Incidentally, the explanation for the exercise was that many horses find moving anti clockwise (i.e. the left rein) harder
and when tense will tend to stiffen up more on the left hind and look to the right which can often lead to the rider hanging
on to the left rein and creating more tension as the horse then braces against that left rein.

Relaxing the horse therefore often comes from asking him to use the
the left hind more . However whilst lateral work such as turns on the forehand do encourage the horse to use the inside hind
they also tend to lead to collection which isn't want's needed
with a tense horse/rider combination (even though it might initially look "prettier").
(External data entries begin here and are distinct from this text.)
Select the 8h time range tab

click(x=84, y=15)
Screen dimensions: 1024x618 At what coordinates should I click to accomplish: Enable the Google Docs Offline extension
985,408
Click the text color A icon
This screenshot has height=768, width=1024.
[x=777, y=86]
The loose rein exercise
figure of eight exercise encourages the horse to step the inside hind both forward as well as under
which will tend to cause the neck to extend and drop and relax him.

The exercise also teaches the rider to feel through their seat for when the back has lifted rather than being tempted to
look down to see where the head is.

Interestingly I've fallen into a habit of riding Rannoch in figure of eights as our way of warming up whilst waiting for our time
slot at endurance events. I will now make sure I'm not hanging onto the left rein or trying to use it to get the turns. Lifting the belly and
extending the stride makes lots of sense for endurance events..it's less trot up/downs for the same distance and I find it much smoother to ride!

[Edited on 6-7-2015 by Jeanette]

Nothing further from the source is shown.